- _Work to do_
1. Find every word ending in "-ly" in the message about certificate authentication, and list each one once, in the order it first appears.
2. Extend the message about certificate authentication with a few more sentences, picking up right after its final sentence.

Thank you for this background; it is very reassuring to hear.  (It matches
my intuition on how things should work, but I don't have much confidence
that my intuition will always be correct, since this area is pretty far
from my normal areas of expertise.)  I heartily agree about the benefits of
having a Node ID directly in the certificate.

> One last topic of the authentication logic: I did originally look at requiring it that way, but the current text has a behavior which that type of logic does not; if a certificate does contain an IPADDR-ID then the current text requires it to match the connection. The different claim types are ANDed together. If a cert has a NODE-ID and an IPADDR-ID they both must authenticate the peer, regardless of policy. Policy may only allow the absence of a claim type it may not allow a failed claim type.

- _Given information_

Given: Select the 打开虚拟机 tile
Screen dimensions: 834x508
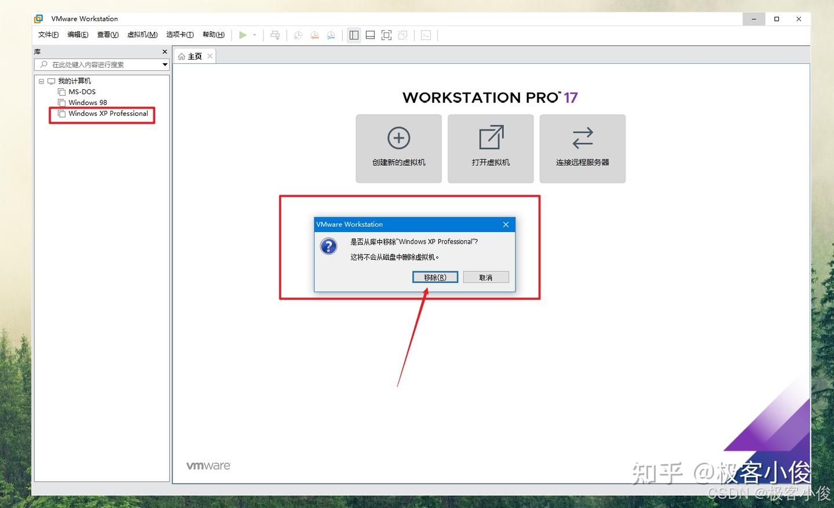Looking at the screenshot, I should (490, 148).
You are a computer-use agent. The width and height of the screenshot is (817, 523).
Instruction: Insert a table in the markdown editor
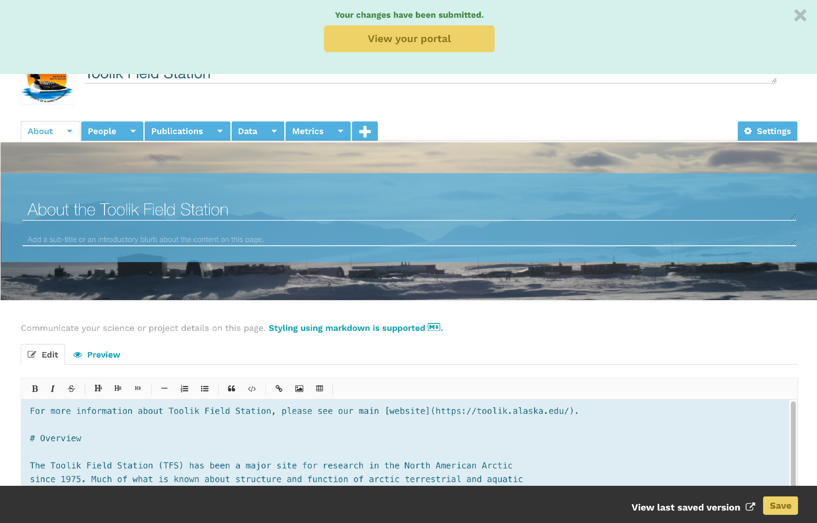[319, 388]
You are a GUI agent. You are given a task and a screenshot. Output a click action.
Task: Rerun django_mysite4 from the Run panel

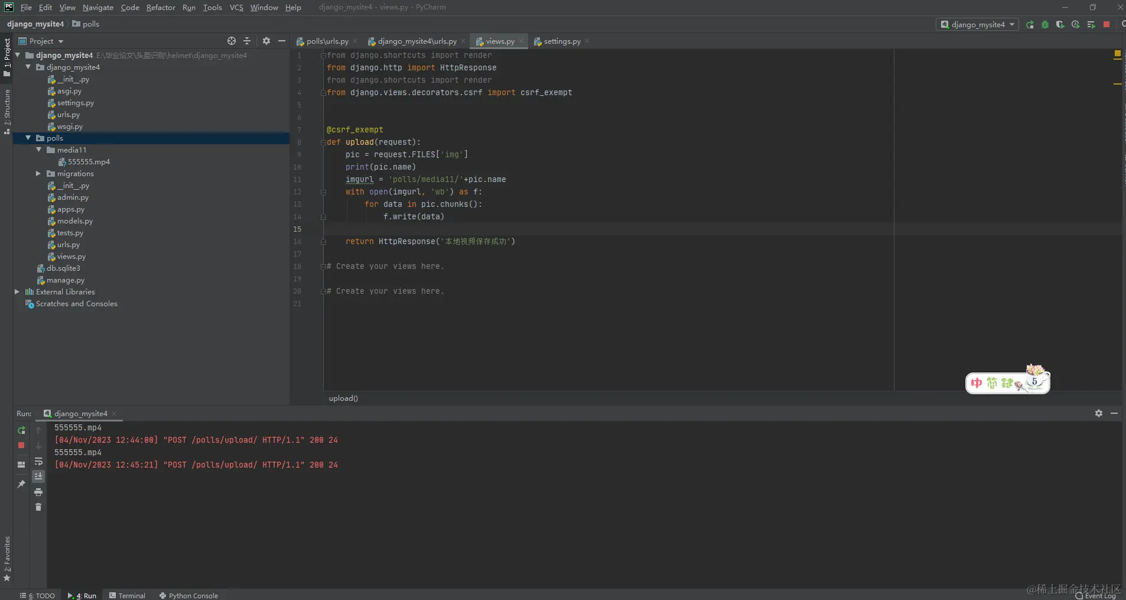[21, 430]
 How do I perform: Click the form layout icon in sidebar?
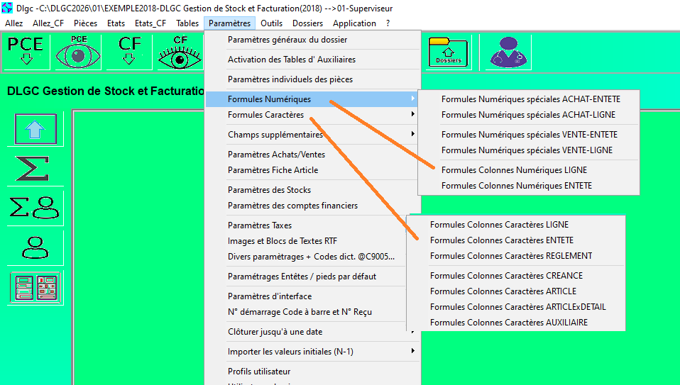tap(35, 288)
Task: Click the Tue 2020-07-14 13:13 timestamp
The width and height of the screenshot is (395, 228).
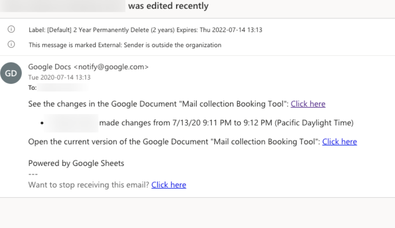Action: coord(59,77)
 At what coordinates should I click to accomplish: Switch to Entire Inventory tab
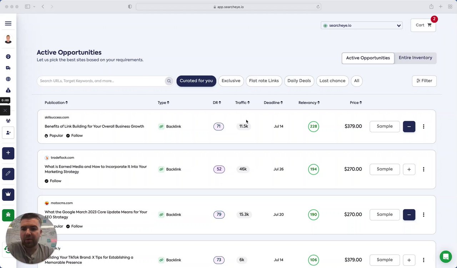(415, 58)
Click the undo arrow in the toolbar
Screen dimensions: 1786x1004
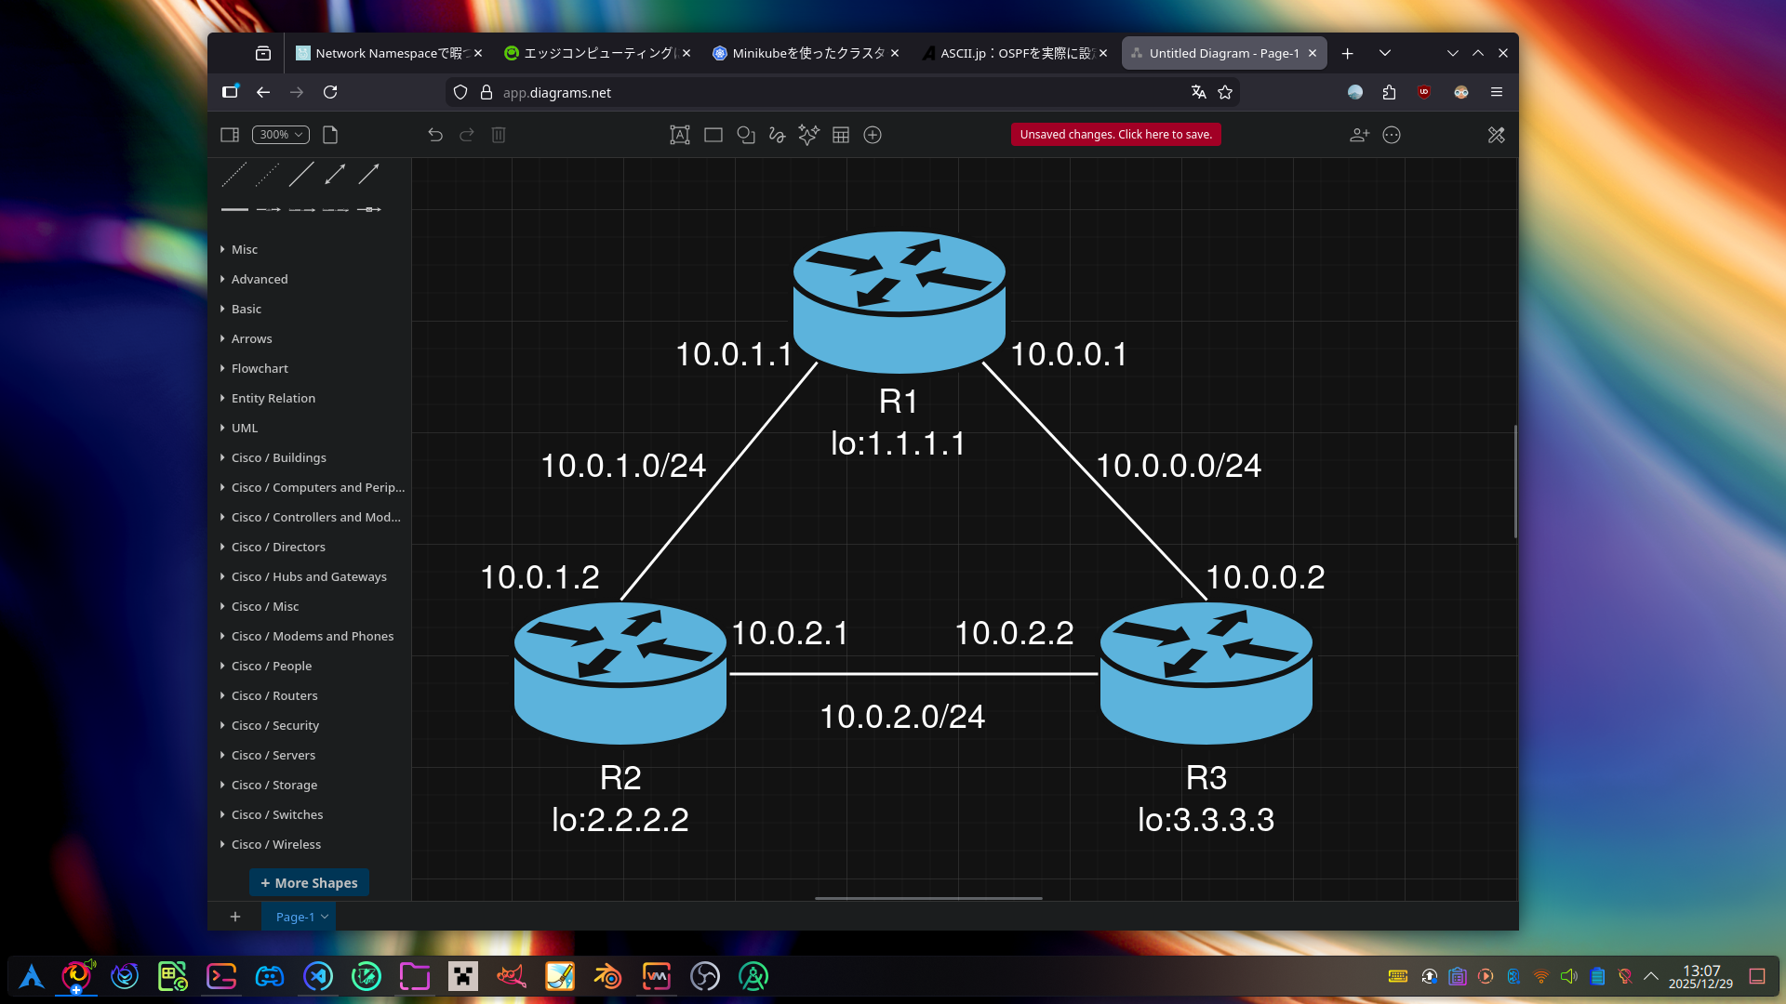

- _Outputs_
1. heartily, directly, originally, only

2.
I think this is actually a bad property to have, leading the system to
become unnecessarily "fragile".  In particular, the semantics of a
certificate are "the holder of the private key corresponding to this
certificate can act as the various entities named in the Subject fields",
but not "this is an exhaustive list of the names for the holder of the
private key corresponding to the certificate".  So, we might end up in a
scenario where the same entity can be named by any/all of Node-IDs A and B,
and IP addresses X and Y.  But if those identities are bundled to gether
into one certificate with A and X, and a second certificate with B and Y,
then no single certificate could satisfy a peer that is trying to talk to
node A on address Y -- with the current validation policy in the -23 the
peer would have to fail the connection no matter what certificate is

To put it more pithily: just because I have one IP address in my
certificate does not mean that all of my IP addresses are in my

Does that help clarify my thinking?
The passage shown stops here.